Japanese samurai (1580 – 1605)

Oda Hidenobu (織田 秀信), the son of Oda Nobutada, was a samurai who lived during the Azuchi-Momoyama period in the late-16th century. He was a convert to Catholicism. His childhood name was Sanbōshi (三法師).

==Succession dispute==
When Oda Nobutada and Oda Nobunaga, Hidenobu's father and grandfather, respectively, were killed during the Incident at Honnō-ji in 1582, there was a dispute as to who would rule the Oda clan between Oda Nobutaka and Oda Nobukatsu, the third and second sons of Nobunaga respectively. Toyotomi Hideyoshi settled the dispute by supporting Hidenobu.
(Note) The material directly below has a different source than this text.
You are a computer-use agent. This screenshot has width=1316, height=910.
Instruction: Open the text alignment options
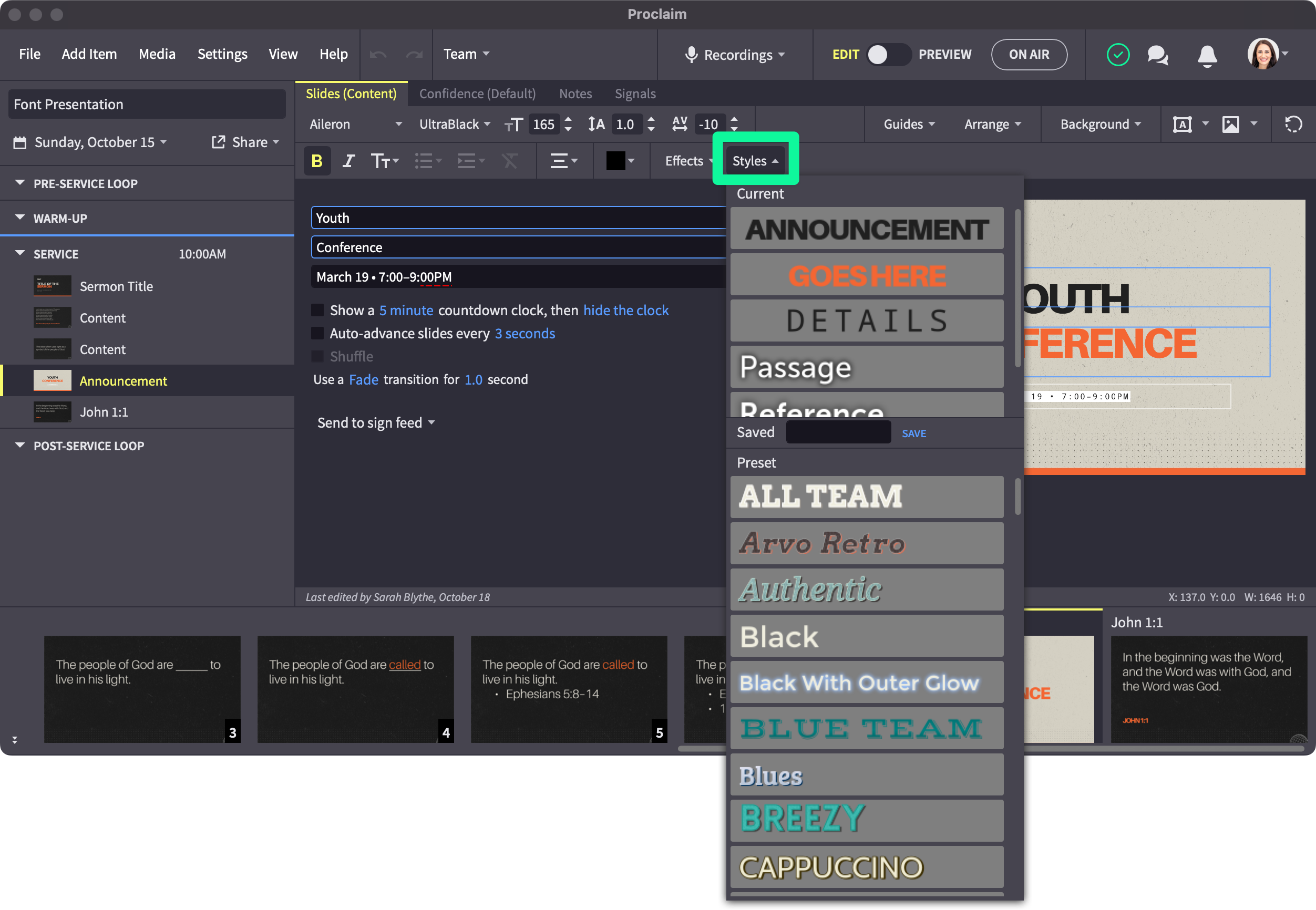[x=563, y=161]
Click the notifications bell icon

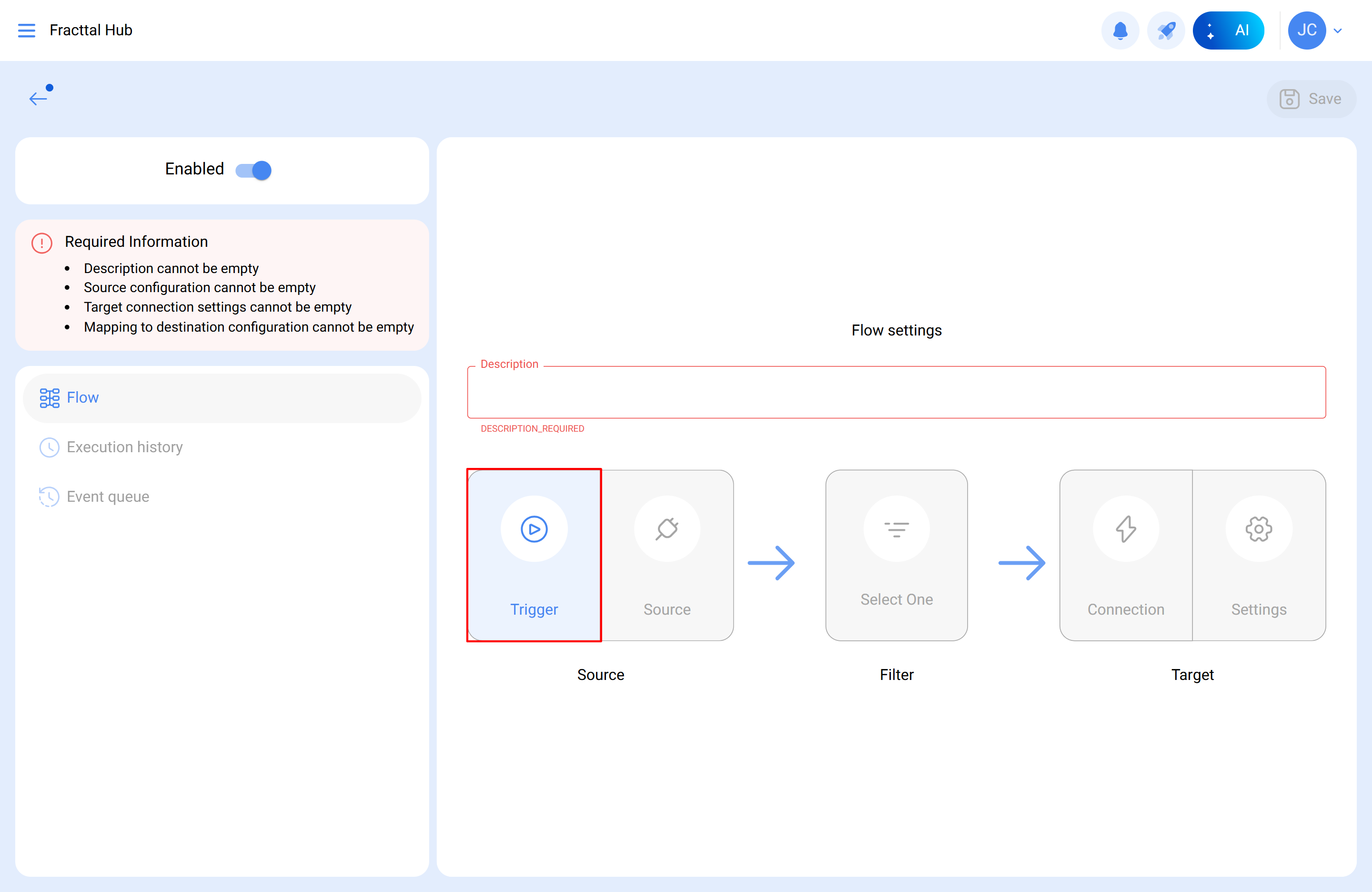point(1120,30)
Though Hidenobu was only an infant, he was declared the heir.

==Sekigahara campaign==
Hidenobu followed in serving under Ishida Mitsunari during the Battle of Sekigahara in 1600. Before the battle, he had controlled Gifu Castle, an important element in Mitsunari's overall plans; however, he ended up losing the castle during the Battle of Gifu Castle against Ikeda Terumasa and Fukushima Masanori.

After losing at Sekigahara, Hidenobu's vassals committed seppuku in Gifu Castle. The blood-stained floorboards eventually became the ceiling in Sōfuku-ji in Gifu. The ceiling is now called the "blood ceiling" (血天井, chi tenjō). Hidenobu himself died five years after the defeat at Sekigahara.